Menanti Pahlawan Masa Depan

Ilustrasi, Hari Pahlawan (inet)

dakwatuna.com – Pertempuran 10 November 1945 di Surabaya tercatat dalam benak putri-putri bangsa ini sebagai sebuah pertempuran yang teramat besar. Laskar pejuang dan rakyat Surabaya khususnya berjibaku mempertahankan kehormatan Bumi Pertiwi dari tangan-tangan kotor serdadu sekutu NICA. Pekik takbir berkumandang, seruan jihad dari para ulama menyambut ultimatum Jenderal Mansergh yang mengancam akan membumi hanguskan Surabaya.

Tak sedikit darah tertumpah. Satu demi satu putri-putra terbaik bangsa luruh. Gugur memenuhi baktinya kepada tanah tumpah darah tercinta. Demi kemerdekaan yang harus tetap dijaga kemurniannya. Demi kelangsungan hidup anak cucu yang lebih baik di masa depan kelak. Mereka berkalang tanah, menyambut tugas suci hingga jiwa kembali ke hadirat Illahi Rabbi. Tentang mereka itulah yang kita kenang hingga saat ini.

Tantangan serta perjuangan mengisi kemerdekaan merupakan hal yang nyata-nyata harus tetap ada. Rintangan ke depan bukan lagi berupa tank-tank baja, tentara-tentara penjajah, atau senjata-senjata berat yang siap menghujani segenap penjuru negeri. Tantangan di masa kini dan masa depan hadir dalam bentuk kesejahteraan, pendidikan, serta aspek-aspek lain yang berkaitan dengan hajat hidup orang banyak, serta nilai-nilai luhur karakter meliputi yang jati diri bangsa di dalamnya.

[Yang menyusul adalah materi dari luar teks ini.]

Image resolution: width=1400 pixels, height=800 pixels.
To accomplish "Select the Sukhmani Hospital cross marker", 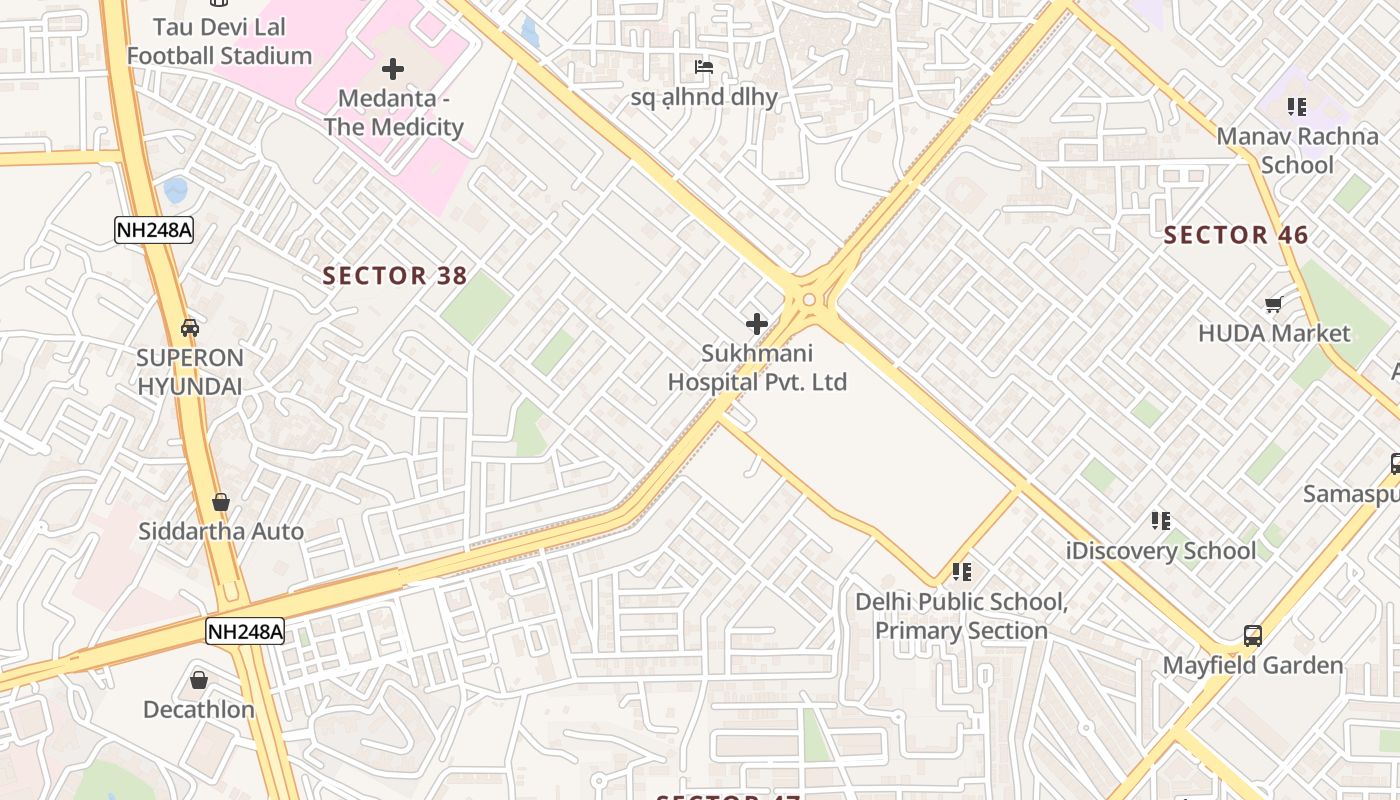I will 757,323.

Sejarah lain mencatat, pada suatu ketika Umar bin Khathab ra memanggil para sahabat untuk berkumpul pada satu ruangan. Lalu Umar ra berkata, “Cobalah berharap,”. Salah seorang sahabat berkata, “Seandainya ruangan ini dipenuhi dengan emas, lalu aku infakkan di jalan Allah swt,”. Umar ra berkata lagi, “Cobalah berharap,” Sahabat lain menjawab, “Seandainya ruangan ini dipenuhi oleh berlian dan permata, lalu aku infakkan di jalan Allah swt,”. Kemudian para Sahabat bertanya kepada Umar ra, “Apa yang engkau harapkan wahai, Amirul Mukminin?” Kemudian Umar ra menjawab, “Aku menginginkan orang-orang seperti Abu Ubaidah bin Al Jarrah, Salim maula Abu Hadzaifah, Muadz bin Jabbal, serta Hudzaifah Ibnu Yaman memenuhi ruangan ini, yang semuanya bisa membantuku berjuang meninggikan kalimat Allah swt,”.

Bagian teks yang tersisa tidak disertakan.